Восьмого ноября вместе с письмом Любимову был отослан в Москву эпилог «Карамазовых». «Ну вот и кончен роман! Работал его три года, печатал два — знаменательная для меня минута. К Рождеству хочу выпустить отдельное издание... Мне же с Вами позвольте не прощаться. Ведь я намерен еще 20 лет жить и писать». Отдавая за месяц до смерти «кусочек» старого долга А. Н. Плещееву (тысяча рублей друга, выданная взаймы, помогла выехать из Сибири), Ф. М. обещал вскоре выплатить и «хвостик»: «Отдам как-нибудь в ближайшем будущем, когда разбогатею. А теперь еще пока только леплюсь. Всё только еще начинается».
Скорее всего, это была дань несбыточным мечтам: тяжелобольной писатель бодрился и храбрился; остаток долга вернет Плещееву после смерти Достоевского его вдова. Редактору
«Русского вестника» Ф. М. пошлет еще только два письма; второе, отправленное за два дня до смерти, станет последним, написанным собственноручно, и оба будут с просьбами об окончательном расчете за «Карамазовых» ввиду «чрезвычайной», «крайней» нужды. В редакции не обратят внимание на зловещее слово, которое будто специально подчеркнул автор:
«Могу ли надеяться еще раз на внимание Ваше и содействие к моей теперешней последней, может быть, просьбе?»

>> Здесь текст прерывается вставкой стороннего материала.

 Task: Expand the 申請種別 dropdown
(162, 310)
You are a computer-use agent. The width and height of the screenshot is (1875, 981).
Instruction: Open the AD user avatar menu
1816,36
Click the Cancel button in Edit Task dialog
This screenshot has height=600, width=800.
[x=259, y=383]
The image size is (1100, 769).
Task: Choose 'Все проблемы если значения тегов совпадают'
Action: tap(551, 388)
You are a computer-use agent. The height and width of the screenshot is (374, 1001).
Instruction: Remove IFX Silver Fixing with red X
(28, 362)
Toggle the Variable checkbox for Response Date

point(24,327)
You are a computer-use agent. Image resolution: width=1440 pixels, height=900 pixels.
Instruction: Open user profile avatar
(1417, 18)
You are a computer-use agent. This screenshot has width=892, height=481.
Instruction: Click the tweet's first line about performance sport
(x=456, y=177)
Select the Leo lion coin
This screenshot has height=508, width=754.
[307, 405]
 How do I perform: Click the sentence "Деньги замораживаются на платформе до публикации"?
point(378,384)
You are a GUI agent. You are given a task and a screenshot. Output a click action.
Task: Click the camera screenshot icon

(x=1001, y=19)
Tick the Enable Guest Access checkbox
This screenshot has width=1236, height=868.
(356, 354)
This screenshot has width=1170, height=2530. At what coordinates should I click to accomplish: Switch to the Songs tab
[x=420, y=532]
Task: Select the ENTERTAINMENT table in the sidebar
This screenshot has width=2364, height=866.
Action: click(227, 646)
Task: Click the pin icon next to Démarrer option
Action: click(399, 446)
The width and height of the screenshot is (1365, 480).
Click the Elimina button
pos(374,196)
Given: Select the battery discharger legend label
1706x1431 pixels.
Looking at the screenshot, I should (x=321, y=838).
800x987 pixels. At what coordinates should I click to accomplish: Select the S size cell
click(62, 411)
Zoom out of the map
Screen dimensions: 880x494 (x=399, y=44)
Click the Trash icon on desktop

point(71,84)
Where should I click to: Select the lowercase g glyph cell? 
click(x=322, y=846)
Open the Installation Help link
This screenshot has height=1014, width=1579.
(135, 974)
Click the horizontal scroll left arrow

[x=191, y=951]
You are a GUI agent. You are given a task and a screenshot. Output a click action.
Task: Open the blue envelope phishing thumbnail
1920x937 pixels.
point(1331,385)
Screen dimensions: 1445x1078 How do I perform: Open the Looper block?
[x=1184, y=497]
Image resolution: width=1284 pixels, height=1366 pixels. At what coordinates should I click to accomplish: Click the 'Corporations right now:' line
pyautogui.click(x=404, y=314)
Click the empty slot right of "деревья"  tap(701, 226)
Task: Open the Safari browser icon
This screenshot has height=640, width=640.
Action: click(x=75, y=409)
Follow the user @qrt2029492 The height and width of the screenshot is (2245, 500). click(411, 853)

Спустя четыре дня, в некрологе, Катков напишет: «В нем сказалось предчувствие смерти, еще прежде, чем совершилось роковое кровоизлияние, которое так быстро погасило дорогую жизнь нашего друга...»64
Последние месяцы, недели и дни жизни Достоевского были омрачены, буквально отравлены газетами, где его ругали «самым недостойным образом». «Я ни с одной редакцией не знаюсь. Почти все мне враги — не знаю, за что. Мое же положение такое, что я не могу шляться по редакциям: вчера же меня выбранят, а сегодня я туда прихожу говорить с тем, кто меня выбранил», — в сердцах объяснял он Гусевой; она просила забрать рукопись ее романа из журнала «Огонек» и пристроить в надежное место (в конце концов он выполнит ее просьбу). Вряд ли это была мнительность больного человека — достаточно было открыть «Голос», «Молву» и другие газеты. Он на коленях молился, чтобы Бог дал ему сердце чистое, слово нераздражительное и независтливое. Много раз хотел совсем бросить читать «разбойников печати», но так и не смог, до конца дней растравляя себе сердце. «Здесь в литературе и журналах не только ругают меня как собаки (всё за мою Речь, всё за мое направление), но под рукой пускают на меня разные клеветливые и недостойные сплетни».